- Make an item’s home where it is used. This makes it much easier and convenient to put the item away rather than it consistently being out of place.
- My very favorite organizing product is a simple, clear plastic over-the-door shoe bag. These are inexpensive and can be purchased at almost any Target, Wal-Mart, K-Mart, etc. These are great, particularly for small spaces, because you gain a whole door’s worth of organization space that wasn’t there before. I have one in my coat closet for household cleaning supplies. I put the harmful items in the top slots so that my young children can’t reach them. I have one in my laundry room for all laundry-related products (it’s okay to take smaller items out of their original boxes so that they’ll fit!). I have two in my children’s playroom so that smaller toys are easier to find. I also have each slot labeled with a picture of the toy so that my kids can easily participate in clean up time, even if I’m not in the room to supervise.
- If you can access the information online or in a book, toss the paper!
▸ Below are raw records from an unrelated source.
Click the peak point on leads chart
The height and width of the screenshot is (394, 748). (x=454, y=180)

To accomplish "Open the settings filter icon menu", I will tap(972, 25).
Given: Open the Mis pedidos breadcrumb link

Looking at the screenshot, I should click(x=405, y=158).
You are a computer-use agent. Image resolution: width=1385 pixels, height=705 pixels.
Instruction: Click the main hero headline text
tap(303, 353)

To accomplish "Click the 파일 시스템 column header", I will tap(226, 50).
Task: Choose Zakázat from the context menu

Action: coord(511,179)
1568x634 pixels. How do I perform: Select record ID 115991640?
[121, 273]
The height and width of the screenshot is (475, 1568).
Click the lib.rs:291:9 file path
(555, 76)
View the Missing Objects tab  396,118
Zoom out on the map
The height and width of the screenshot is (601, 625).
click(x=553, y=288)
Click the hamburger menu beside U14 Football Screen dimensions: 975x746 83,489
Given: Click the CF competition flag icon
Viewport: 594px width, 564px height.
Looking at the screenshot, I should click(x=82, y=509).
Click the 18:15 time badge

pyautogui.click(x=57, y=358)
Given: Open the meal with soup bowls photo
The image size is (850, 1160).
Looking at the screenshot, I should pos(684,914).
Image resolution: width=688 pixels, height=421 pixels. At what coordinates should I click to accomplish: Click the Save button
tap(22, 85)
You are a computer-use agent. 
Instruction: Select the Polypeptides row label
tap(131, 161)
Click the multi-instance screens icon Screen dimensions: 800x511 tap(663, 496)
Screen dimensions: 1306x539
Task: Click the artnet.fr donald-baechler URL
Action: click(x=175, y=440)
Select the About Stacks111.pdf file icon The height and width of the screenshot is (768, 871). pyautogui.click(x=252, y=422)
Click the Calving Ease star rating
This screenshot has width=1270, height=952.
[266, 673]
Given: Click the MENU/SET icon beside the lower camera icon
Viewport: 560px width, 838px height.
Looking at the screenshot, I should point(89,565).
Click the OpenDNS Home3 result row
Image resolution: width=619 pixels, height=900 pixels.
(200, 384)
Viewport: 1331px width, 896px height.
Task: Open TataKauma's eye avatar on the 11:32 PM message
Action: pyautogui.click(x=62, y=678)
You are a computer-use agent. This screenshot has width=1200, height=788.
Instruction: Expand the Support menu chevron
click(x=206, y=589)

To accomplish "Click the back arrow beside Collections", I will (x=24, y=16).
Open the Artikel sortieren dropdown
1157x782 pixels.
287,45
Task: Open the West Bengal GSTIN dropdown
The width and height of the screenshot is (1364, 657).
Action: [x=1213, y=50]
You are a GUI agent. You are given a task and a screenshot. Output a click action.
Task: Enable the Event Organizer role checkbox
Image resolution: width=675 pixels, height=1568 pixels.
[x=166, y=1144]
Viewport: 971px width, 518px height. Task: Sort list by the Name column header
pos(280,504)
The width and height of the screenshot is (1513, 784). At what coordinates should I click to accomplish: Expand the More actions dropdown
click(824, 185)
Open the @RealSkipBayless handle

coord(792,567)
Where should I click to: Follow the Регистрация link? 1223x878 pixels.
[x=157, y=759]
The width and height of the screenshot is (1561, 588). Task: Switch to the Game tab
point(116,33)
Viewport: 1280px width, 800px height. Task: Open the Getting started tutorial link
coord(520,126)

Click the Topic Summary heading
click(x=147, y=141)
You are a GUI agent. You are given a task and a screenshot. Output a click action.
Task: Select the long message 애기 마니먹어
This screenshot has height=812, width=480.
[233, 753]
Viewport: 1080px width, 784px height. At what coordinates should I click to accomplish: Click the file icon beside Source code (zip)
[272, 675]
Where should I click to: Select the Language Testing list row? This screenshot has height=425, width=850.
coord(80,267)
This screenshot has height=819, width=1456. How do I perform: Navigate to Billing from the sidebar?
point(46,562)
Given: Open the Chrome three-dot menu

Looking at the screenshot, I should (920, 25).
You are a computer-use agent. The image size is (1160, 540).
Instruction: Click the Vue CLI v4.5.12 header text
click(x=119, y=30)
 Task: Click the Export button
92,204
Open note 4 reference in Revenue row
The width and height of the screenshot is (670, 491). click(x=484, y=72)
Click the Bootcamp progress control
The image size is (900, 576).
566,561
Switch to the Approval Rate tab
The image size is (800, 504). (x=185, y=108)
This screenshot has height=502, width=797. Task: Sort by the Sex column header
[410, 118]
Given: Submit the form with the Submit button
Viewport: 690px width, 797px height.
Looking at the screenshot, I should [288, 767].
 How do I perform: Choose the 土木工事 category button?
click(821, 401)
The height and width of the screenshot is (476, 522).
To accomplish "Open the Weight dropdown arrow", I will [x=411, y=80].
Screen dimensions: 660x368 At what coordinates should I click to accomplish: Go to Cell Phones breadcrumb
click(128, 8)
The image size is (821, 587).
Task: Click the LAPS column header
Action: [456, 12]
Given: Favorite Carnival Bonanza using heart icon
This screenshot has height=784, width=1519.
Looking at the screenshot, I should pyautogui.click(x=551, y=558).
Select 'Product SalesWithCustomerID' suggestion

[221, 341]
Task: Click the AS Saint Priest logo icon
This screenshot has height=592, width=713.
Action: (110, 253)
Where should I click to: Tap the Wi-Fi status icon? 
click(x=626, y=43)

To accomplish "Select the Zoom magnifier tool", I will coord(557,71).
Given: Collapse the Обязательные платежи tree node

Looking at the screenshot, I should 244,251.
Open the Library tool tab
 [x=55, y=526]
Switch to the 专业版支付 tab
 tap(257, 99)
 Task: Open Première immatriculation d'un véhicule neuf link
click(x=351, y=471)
Instead, keep a single notebook designated for websites and references.
- Reserve your filing space for documents that you reference regularly. For paperwork that is necessary to hold onto but isn’t likely to be needed, such as tax documents for the required number of years, contain those files in a banker’s box and store in the attic or basement.
- If one of the reasons that you have too many papers out on your desk is that you are worried you will forget about something, consider putting together a “tickler file.” This should consist of a hanging file to be located at the front of your filing cabinet at your desk, and there should be a manila file folder for each day of the month. Make it a habit to check the folder for the date each morning when you turn on your computer. Need to pay a bill on the 15th of the month? On the 15th, check the file folder marked “15,” and voila, there’s your bill!
- Designate one hour each week to hold a family meeting. Each member of the family should bring their calendars, to-do lists, and schedules. Review the events for the upcoming week, including chores, expectations regarding dinners for each night, appointments, schedule changes, etc. so that everyone is on the same page before the alarm clock goes off on Monday morning and the rat race begins!
- Time may be divided into four quadrants: urgent and important; urgent, but not important; important, but not urgent; not urgent and not important. The goal in life is to organize our time so that we can fit in the important, but not urgent items, as those are the things that people tend to regret at the end of their lives.
- Remember: Every time you say “yes” to something, you are saying “no” to something else. What is truly important in your life? Are you saying “no” to any of those? If so, it may be time to reevaluate priorities and take another look at your calendar to see which unimportant items you can cancel.